Functies en grafieken > Het begrip functie
123456Het begrip functie

Theorie

Bij een formule zoals `y = text(-) x^3 + 4 x` vind je bij elke mogelijke waarde van `x` precies één waarde van `y` . In dat geval is `y` een functie van `x` met functievoorschrift `y ( x ) = text(-) x^3 + 4 x` .

Bij een functie kun je een tabel maken en een grafiek tekenen. De invoerwaarden komen op de horizontale as, de `x` -as. De uitkomsten heten functiewaarden. De functiewaarde bij `x = 1` is bijvoorbeeld `y ( 1 ) = text(-) 1^3 + 4 * 1 = 3` . Functiewaarden komen op de `y` -as.

Voor `y ( x )` wordt ook wel `f ( x )` gebruikt. `y` is dan een functie van `x` die `f` heet. `f` is dus geen variabele, maar de "naam" van een functie. In praktijksituaties gebruik je vaak letters die verwijzen naar de betekenis van de variabelen.
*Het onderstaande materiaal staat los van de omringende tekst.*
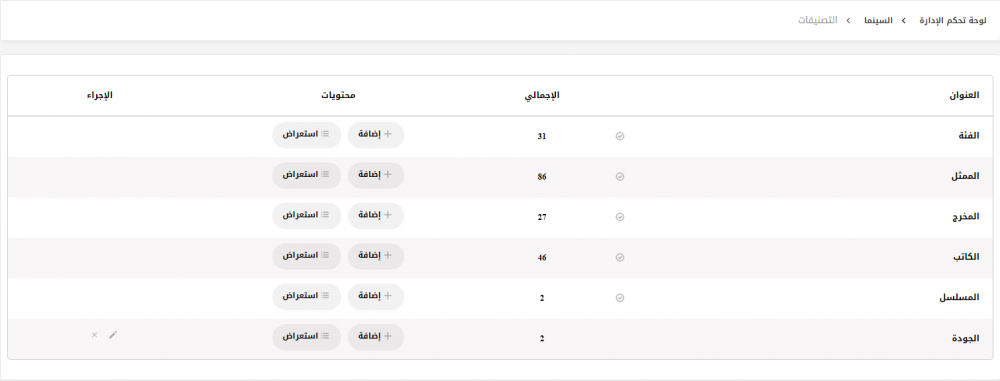Go to السينما breadcrumb link

point(878,20)
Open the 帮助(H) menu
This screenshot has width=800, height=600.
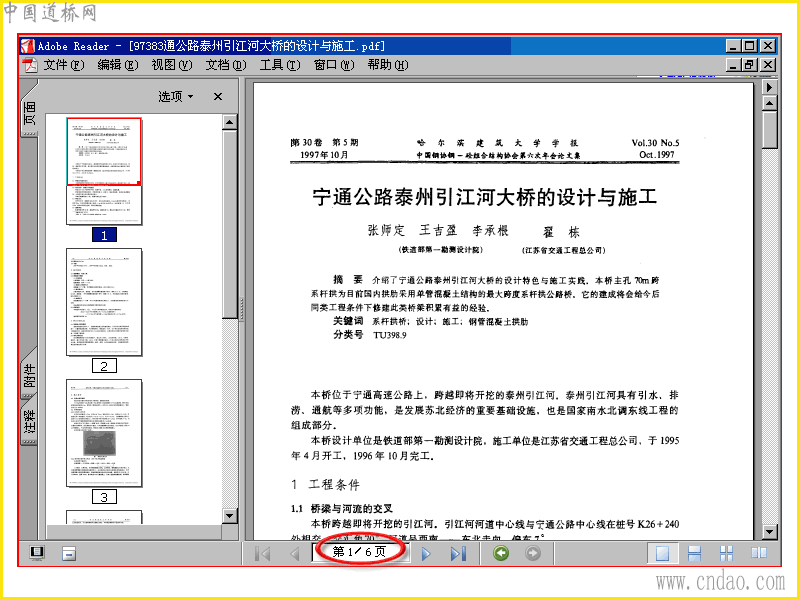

Bijvoorbeeld `t` voor tijd, `l` voor lengte, `I` voor inhoud, `v` voor snelheid, `P` voor vermogen, enzovoort.

Als je grafiek wilt maken met behulp van een computerprogramma of een grafische rekenmachine, dan noem je dat het plotten van de grafiek. Voor de invoerwaarden wordt dan meestal een `x` en voor de functiewaarden een `y` gebruikt, bekijk het Practicum .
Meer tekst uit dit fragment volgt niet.